In Iowa, SurveyUSA has Obama 9 points ahead of John McCain; Hillary Clinton was not surveyed. Obama has held a lead over McCain in all 12 Iowa polls released since the first of the year, and the state would appear to be about as safe as can be for a state that went for George W. Bush in 2004.
But in Nebraska, a Research 2000/Daily Kos poll has McCain up by huge margins: he leads Obama by 28 points and Clinton by 30. Nebraska awards some of its electors by Congressional District, but this poll doesn’t have Obama particularly close in any of Nebraska’s three CDs. In NE-2, the Omaha-based district that we thought might be relatively competitive for Obama, he trails McCain by 30 (small sample size caveats apply).
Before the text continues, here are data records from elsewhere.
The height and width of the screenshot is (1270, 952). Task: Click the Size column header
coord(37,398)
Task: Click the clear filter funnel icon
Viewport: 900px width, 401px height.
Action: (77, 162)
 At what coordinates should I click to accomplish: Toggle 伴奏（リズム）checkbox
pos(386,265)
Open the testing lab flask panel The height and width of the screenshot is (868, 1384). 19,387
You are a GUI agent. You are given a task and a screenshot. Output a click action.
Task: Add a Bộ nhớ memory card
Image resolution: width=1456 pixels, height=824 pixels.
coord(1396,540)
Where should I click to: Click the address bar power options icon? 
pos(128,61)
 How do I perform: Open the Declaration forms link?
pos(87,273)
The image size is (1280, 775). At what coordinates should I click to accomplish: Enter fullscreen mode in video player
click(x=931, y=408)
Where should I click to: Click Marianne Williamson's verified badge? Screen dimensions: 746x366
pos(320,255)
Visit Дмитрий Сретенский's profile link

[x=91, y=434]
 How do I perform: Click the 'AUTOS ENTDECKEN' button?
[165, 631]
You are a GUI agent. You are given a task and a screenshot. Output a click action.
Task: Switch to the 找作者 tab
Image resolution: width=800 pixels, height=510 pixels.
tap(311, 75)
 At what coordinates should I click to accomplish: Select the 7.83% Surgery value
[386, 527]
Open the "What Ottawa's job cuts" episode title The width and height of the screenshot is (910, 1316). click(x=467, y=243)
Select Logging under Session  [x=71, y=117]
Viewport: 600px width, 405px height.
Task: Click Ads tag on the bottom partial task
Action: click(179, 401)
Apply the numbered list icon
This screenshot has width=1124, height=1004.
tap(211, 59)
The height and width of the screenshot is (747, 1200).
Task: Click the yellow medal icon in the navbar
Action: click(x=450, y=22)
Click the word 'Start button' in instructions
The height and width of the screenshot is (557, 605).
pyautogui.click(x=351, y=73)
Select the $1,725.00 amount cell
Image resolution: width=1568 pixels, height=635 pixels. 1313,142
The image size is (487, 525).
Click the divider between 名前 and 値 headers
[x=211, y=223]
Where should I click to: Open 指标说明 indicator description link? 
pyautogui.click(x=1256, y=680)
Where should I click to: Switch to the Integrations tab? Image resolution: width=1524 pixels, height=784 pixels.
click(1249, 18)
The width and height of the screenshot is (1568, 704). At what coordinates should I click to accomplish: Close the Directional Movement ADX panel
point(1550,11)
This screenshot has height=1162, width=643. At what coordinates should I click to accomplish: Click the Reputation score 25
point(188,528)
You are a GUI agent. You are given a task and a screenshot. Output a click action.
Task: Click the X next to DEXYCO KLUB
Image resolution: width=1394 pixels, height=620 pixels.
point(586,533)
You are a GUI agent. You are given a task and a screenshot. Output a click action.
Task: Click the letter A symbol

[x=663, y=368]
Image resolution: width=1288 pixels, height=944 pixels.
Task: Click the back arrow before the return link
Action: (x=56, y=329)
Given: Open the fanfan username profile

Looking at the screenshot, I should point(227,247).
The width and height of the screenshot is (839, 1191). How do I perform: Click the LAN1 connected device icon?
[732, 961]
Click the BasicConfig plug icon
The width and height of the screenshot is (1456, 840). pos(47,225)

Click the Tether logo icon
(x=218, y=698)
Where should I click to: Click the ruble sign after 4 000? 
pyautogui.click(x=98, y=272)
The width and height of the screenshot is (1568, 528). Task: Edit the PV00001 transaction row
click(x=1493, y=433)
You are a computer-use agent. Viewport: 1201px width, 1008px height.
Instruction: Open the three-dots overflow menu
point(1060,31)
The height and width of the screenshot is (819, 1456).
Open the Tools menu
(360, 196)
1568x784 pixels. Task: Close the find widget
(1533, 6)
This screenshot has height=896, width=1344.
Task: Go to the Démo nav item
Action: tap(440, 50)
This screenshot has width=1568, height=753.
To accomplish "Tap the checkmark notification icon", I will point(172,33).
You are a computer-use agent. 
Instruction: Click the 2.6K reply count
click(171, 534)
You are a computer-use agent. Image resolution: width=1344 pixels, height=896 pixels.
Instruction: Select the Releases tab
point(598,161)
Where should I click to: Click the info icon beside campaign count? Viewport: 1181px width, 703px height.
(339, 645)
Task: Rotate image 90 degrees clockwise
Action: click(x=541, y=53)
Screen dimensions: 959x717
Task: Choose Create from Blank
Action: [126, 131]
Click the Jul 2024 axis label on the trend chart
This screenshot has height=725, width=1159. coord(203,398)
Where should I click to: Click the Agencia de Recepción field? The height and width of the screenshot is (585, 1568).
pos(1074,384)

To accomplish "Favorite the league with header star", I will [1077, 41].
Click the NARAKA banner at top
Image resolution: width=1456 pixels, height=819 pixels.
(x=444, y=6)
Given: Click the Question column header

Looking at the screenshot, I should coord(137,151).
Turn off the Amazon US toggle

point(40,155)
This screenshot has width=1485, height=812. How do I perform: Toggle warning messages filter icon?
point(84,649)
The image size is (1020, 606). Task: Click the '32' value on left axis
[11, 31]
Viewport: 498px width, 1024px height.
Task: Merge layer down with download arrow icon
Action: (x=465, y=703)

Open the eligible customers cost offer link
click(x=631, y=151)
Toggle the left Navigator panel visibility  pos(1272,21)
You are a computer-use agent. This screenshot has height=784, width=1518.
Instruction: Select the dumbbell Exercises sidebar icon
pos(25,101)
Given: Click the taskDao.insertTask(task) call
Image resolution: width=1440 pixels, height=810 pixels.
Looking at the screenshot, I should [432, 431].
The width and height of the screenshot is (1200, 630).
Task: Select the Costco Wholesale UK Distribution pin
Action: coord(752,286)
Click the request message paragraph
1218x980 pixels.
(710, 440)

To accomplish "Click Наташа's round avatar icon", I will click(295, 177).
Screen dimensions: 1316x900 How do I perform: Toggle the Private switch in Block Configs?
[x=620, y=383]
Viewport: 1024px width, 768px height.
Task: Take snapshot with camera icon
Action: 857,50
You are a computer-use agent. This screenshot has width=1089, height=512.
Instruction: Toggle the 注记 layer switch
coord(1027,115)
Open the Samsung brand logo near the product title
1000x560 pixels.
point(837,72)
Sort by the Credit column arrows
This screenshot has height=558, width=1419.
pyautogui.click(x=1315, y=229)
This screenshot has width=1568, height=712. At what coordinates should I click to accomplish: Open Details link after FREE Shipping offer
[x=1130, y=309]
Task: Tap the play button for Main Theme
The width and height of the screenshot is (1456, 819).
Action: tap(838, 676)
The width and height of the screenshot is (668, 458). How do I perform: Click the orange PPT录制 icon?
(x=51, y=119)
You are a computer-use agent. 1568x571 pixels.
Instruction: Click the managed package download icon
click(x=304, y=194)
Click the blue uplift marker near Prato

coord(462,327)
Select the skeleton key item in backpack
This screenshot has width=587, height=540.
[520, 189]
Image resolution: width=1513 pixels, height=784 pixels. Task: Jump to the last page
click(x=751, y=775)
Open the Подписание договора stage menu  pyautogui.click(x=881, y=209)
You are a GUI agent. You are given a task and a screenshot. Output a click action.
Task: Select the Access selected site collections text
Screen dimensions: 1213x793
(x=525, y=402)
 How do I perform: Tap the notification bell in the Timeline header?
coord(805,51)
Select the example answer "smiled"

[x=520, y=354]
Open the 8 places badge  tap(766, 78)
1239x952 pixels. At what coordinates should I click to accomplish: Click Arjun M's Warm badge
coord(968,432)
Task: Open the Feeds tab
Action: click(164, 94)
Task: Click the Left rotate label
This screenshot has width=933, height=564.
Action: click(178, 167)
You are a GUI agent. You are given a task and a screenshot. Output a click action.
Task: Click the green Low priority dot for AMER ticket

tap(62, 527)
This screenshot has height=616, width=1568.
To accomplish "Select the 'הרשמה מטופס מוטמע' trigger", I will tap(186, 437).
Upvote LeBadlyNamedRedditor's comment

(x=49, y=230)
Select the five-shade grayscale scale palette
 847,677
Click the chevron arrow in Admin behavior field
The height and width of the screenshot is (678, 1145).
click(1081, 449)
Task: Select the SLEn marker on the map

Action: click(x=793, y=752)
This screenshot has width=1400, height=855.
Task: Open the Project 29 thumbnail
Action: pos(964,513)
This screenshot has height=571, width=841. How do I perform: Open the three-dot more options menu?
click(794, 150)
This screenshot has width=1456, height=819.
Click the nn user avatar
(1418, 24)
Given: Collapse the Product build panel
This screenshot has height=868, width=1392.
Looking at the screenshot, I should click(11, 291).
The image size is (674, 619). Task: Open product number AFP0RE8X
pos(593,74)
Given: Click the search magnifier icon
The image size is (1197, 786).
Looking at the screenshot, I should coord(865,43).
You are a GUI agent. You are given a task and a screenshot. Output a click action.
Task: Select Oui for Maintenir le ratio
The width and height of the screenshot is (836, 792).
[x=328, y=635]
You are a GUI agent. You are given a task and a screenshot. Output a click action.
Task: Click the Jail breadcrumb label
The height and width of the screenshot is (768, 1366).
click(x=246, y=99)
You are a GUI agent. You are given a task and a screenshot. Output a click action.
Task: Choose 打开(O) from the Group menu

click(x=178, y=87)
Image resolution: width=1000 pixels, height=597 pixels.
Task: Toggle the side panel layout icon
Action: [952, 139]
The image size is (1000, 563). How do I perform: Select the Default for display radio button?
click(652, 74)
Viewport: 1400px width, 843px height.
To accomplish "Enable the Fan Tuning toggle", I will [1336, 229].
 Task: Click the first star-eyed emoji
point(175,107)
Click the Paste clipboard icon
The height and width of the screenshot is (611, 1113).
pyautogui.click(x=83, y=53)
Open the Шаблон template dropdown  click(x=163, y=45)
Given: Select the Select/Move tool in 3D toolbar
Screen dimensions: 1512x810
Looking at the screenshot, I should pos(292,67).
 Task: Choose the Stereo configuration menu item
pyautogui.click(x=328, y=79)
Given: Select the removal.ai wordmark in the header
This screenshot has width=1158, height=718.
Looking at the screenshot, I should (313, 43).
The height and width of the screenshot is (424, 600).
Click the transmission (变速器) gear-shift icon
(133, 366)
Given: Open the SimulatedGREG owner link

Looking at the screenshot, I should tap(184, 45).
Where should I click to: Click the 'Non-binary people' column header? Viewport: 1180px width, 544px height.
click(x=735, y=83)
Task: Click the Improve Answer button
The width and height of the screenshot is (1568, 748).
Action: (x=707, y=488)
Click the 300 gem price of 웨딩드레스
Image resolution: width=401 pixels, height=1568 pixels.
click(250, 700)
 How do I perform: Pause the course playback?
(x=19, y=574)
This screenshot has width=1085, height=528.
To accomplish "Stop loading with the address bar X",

Other Nebraska polling has shown that state closer — sometimes a lot closer — so it’s too early to discard the possibility that Obama can pick off an electoral vote or two. Nevertheless, the Obama-McCain map continues to consolidate itself, and look more like the one that most people were expecting from the outset. While Obama’s polling situation has improved recently in states like Missouri and Virginia, more exotic plays like Montana and Nebraska appear to be less likely for him.